The traditional maintenance mindset
Engineers and technicians are always "optimizing" something. Terms such as design optimization are commonly employed in the technical world. In recent years, we have added Maintenance Optimization to our lexicon, and, as management focus has more frequently turned to various O&M issues, we hear more and more about Maintenance Optimization.
Webster defines optimization as "to make as effective, perfect or useful as possible." Thus, we could reasonably define Maintenance Optimization as "making our inspection, servicing and repair/replace actions as effective and useful as possible."

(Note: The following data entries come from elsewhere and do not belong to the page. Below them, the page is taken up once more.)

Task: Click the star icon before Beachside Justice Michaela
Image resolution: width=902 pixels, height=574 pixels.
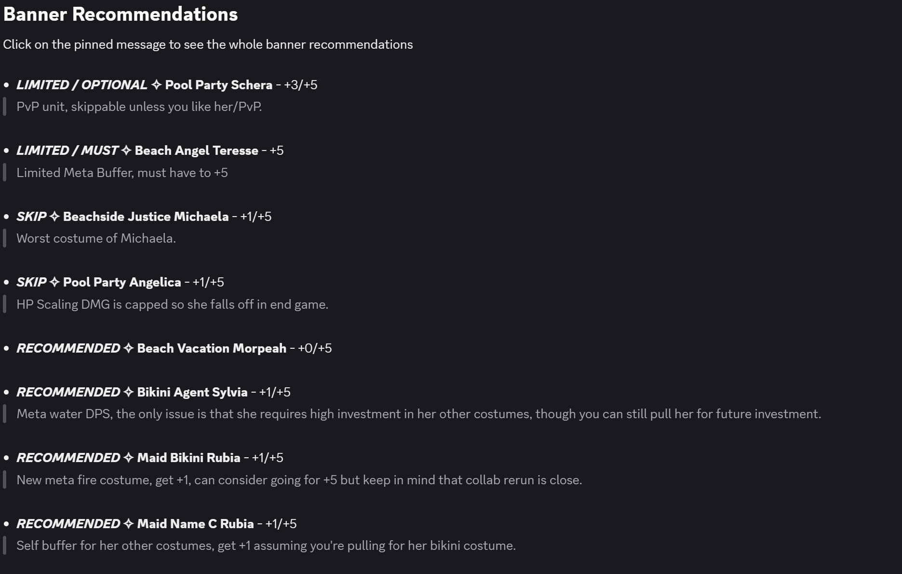Action: click(x=54, y=217)
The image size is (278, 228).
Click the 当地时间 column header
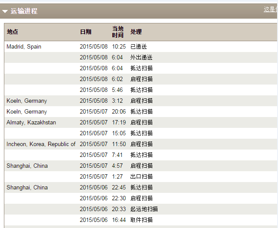click(x=118, y=32)
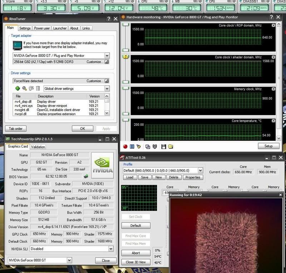Click the magnifying glass icon in Driver settings
Image resolution: width=286 pixels, height=273 pixels.
(x=24, y=88)
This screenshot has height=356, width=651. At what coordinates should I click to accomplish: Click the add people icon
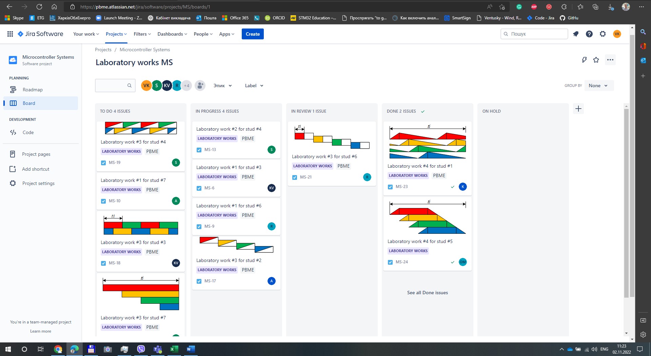[200, 86]
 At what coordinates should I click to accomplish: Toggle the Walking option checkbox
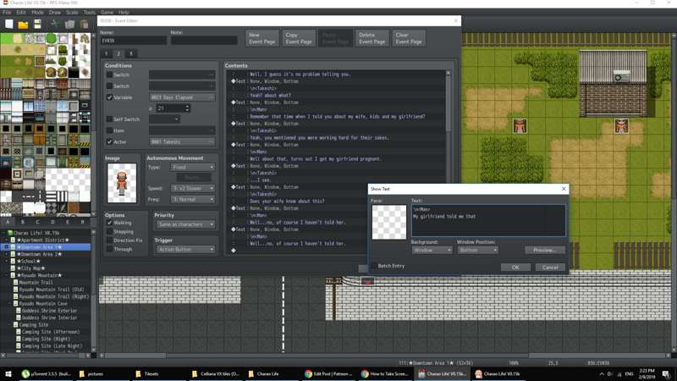pyautogui.click(x=109, y=223)
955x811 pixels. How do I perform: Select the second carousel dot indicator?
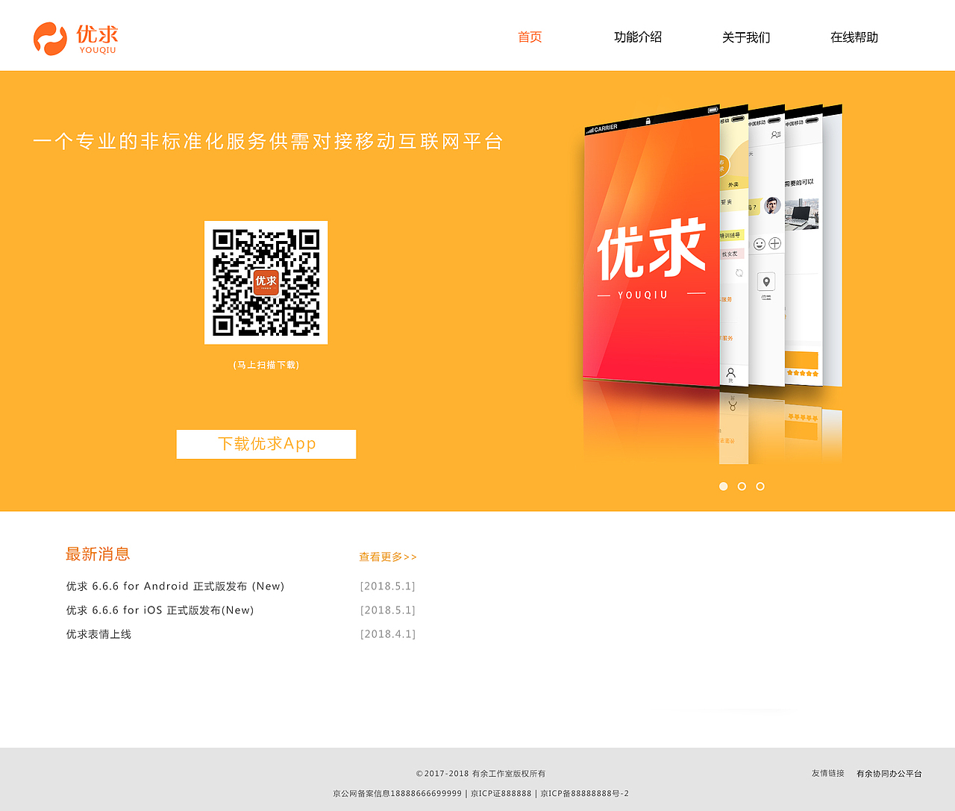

When we look back over the 1950s, 1960s and 1970s, maintenance engineers and technicians attempted to follow this definition by keeping all equipment within their purview in a serviceable state. And, more often than not, this involved intrusive actions that were both time consuming and susceptible to human error. The result was an increase in return visits or service calls, hardly surprising when there is much evidence that such human error occurs about 50% of the time. As equipment complexity, consumer demand for high levels of quality and availability and worldwide competition steadily increased, so also did the need develop for more maintenance and maintenance resources (people, tools, software) in order to meet our objective to keep everything in a serviceable state.
Simply put, what had developed as a mindset in the maintenance world was a practice that was based on the notion to preserve equipment. That is, keep everything up and running—or at least, available to run and in a perpetual serviceable state.
Rethinking maintenance strategy
The 1980s produced a rude awakening across the U.S. industrial complex. What had been essentially a U.S. monopoly in the world marketplace for three decades suddenly became a global arena of fierce competition for virtually every product line that was "made in the USA." Not only did the price of goods to the ultimate consumer become the dominant force, but the bar was continually being raised on consumer demand for quality and service.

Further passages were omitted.